Впрочем, с самим Коэльо всё давно уже ясно, в «Алефе» он лишь ещё рельефней очертил портрет шарлатана от духовности, который и без того складывался из его книг (можно сказать, сам на себя написал признательные показания). Интереснее другое. Глядя на то, с каким апломбом и с какой уверенностью в собственном духовном превосходстве Коэльо судит о разных вещах, задумываешься – а насколько всё-таки мы зависим от своего давно сформировавшегося мировоззрения и насколько глупо выглядишь, когда пытаешься о чём-то рассуждать, в глазах людей, которые действительно разбираются в предмете твоих дилетантских рассуждений.
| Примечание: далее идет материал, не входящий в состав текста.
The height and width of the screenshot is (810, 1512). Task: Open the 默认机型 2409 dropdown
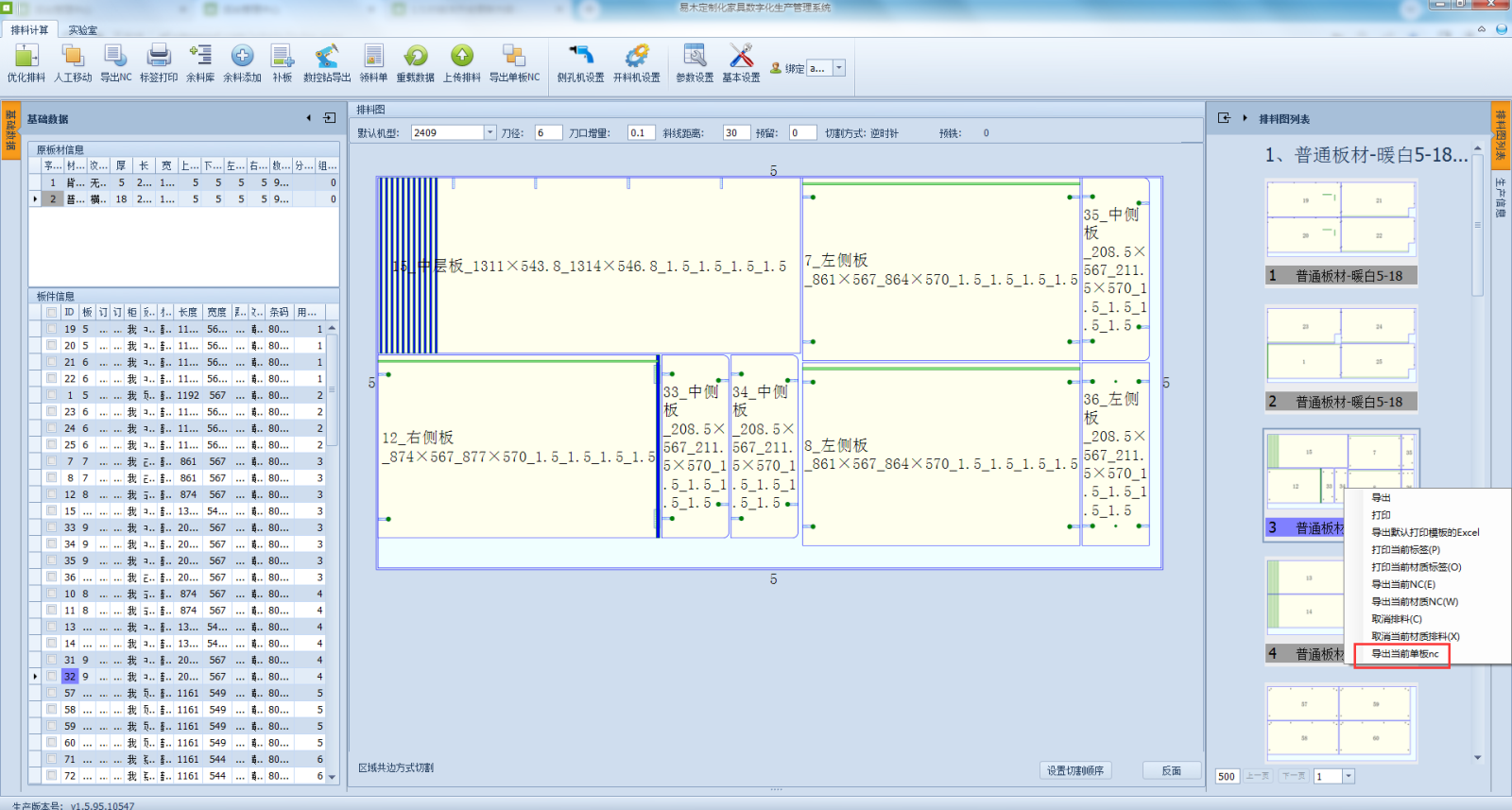(490, 133)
И, конечно, очень смешно читать, как человек, считающий себя свободомыслящим, всепонимающим мудрецом, демонстрирует такую узколобость и зашоренность, какую далеко не у каждого фундаменталиста-фанатика встретишь.
А кроме того, читая «Алеф» в очередной раз убеждаешься, что за красиво звучащими словами «духовной поиск» и «духовный рост» чаще всего скрывается всего лишь вот такое вот бессмысленное кружение, не дающее ничего нового и ничуть не изменяющее, суждение обо всём увиденном с точки зрения дешёвой мистики и непрошибаемой уверенности в собственном духовном превосходстве. Путешествие Коэльо через всю Россию можно прочесть и как смешную, абсурдную пародию на столь модные ныне паломничества по святым местам различных религий в надежде избавиться от гложущей душу тоски и пустоты. На примере Коэльо хорошо видно, что как далеко бы ты ни уехал, пустоту свою ты всегда носишь с собой, и если не можешь наполнить её там, где живёшь постоянно, то никакие «новые впечатления» и «смена обстановки» не помогут.
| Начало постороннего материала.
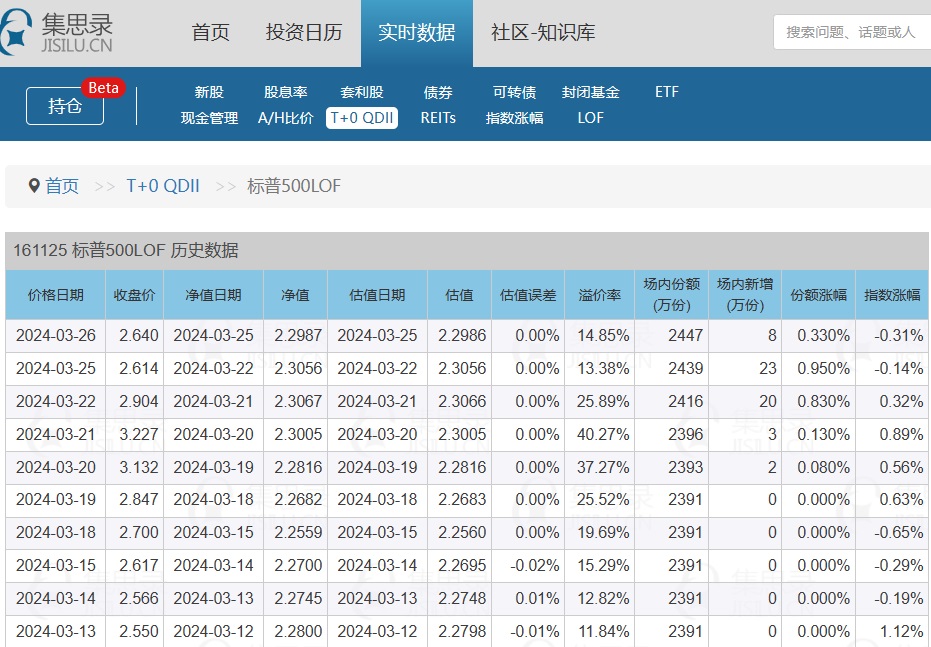This screenshot has height=647, width=931.
Task: Click the 溢价率 column header
Action: [x=600, y=295]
«Алеф» – это такая замечательная иллюстрация к старому русскому выражению «бесы водят»: ездит человек по миру, встречается с другими людьми, размышляет, учит, а толку абсолютно никакого ни для него, ни для тех, с кем он общается.
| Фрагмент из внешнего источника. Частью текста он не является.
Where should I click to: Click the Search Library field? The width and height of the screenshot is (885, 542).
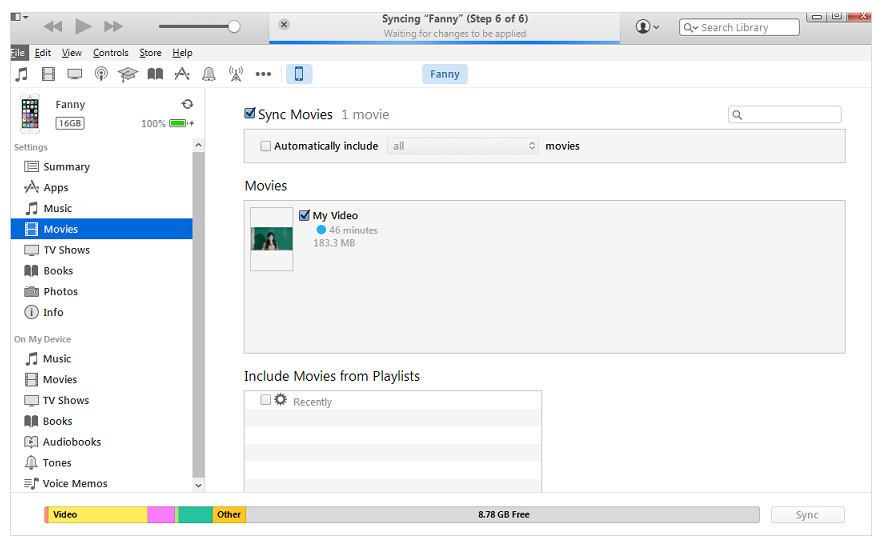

Попытка к бегству от самого себя. «Остановленный мир» Алексея Макушинского
Текст романа Алексея Макушинского «Остановленный мир» завораживает и гипнотизирует. Повествование развивается медленно и вязко, с многочисленными отступлениями, побочными линиями, сложно переплетающимися друг с другом, длинными описаниями всего, на что упадёт авторский взор. Сам сюжет в романе занимает очень скромное место и служит в основном лишь поводом для воспоминаний и размышлений. Стартовой точкой становится телефонный звонок. Лирическому герою, от имени которого ведётся повествование и который выступает явным альтер эго автора (вплоть до упоминания о том, что незадолго до начала событий закончил свой предыдущий роман «Пароход в Аргентину»), звонит женщина по имени Тина, его давняя подруга, и встревоженным голосом сообщает об исчезновении их общего знакомого – Виктора.